The choice of 24 phases reflects a balance between expressive resolution and cognitive tractability. It provides sufficient granularity to model nuanced action stages while remaining small enough to reason about as a complete cycle.
2.2 Actions
An action is the atomic unit of interactive intent. Each action owns: * A current phase value * A phase progression rule * A set of named phase windows * Deterministic transition rules
3. Phase Windows and Semantics
A phase window is a named subset of the phase space \(W \subseteq \mathbb{Z}_{24}\). * ACTIVE: Phases where an attack deals damage. * INVULN: Phases where damage is negated. * PARRY_PERFECT: Phases where a parry succeeds.
4. Phase Authority (The Axioms)
PCAM-24 enforces several non-negotiable axioms:
- Phase is Authoritative: It is the sole coordinate for ordering and adjudication.
- Discrete Semantics: All logic must be expressible as phase membership.
- Monotonic Progression: No rewinds.
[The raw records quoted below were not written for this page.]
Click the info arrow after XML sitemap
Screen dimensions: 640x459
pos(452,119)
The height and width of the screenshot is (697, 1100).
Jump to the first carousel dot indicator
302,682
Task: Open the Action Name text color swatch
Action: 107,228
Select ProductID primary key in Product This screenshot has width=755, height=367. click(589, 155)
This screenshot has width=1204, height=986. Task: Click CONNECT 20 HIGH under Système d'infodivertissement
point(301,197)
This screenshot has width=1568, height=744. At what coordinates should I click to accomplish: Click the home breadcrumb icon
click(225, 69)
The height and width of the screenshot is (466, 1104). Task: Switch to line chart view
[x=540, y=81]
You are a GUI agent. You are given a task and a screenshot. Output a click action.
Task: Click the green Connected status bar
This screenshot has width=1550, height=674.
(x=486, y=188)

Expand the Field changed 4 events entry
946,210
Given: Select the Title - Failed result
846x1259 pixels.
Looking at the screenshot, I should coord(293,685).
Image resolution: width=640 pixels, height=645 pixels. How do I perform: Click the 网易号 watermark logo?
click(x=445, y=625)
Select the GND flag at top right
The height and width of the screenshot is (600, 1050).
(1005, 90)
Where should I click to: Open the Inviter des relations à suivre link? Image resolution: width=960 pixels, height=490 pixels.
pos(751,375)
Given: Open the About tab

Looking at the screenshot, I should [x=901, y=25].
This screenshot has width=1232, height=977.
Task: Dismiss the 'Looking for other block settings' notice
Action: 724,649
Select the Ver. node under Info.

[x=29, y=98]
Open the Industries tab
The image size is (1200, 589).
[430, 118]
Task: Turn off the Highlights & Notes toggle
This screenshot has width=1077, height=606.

Corrections occur by snapping phase.
- Subsystem Subscription: Animation/Audio observe phase but do not drive it.
- Interaction by Phase: Cross-entity interactions are resolved by phase rules, not wall-clock time.
5. Action Lifecycles
- Impulse: Progress once and terminate (e.g., Melee Attack).
- Sustained: Loop while input is held (e.g., Block).
- Reactive: Narrow success window (e.g., Parry).
- Evasive: Invulnerability window + movement (e.g., Dodge).
6. Transitions & Buffering
- Cancels are allowed only within defined windows.
- Inputs are buffered and consumed deterministically.
- Priority rules resolve simultaneous transition eligibility.
7. Interaction Adjudication
PCAM-24 requires explicit precedence for contested interactions: 1. Evasion (e.g., INVULN) 2. Perfect Defense 3. Mitigating Defense 4. Hit
8. Networking and Determinism
PCAM-24 is inherently network-friendly. * Replication: Transmits Action ID + Phase. * Prediction: Clients predict by advancing phase. * Reconciliation: Snap to authoritative phase (no complex time rewinding).
10. Benefits
Why use PCAM-24?
- Consistency: All systems share a single semantic clock.
- Determinism: Eliminates floating-point drift.
- Explainability: Bugs are inspectable state, not vague timing artifacts.
- Authorability: Designers reason in stages, not milliseconds.
12. Conclusion
PCAM-24 reframes interactive simulation timing from a question of when to a question of what stage. It is not an optimization of existing timing systems. It is a replacement of their underlying assumption.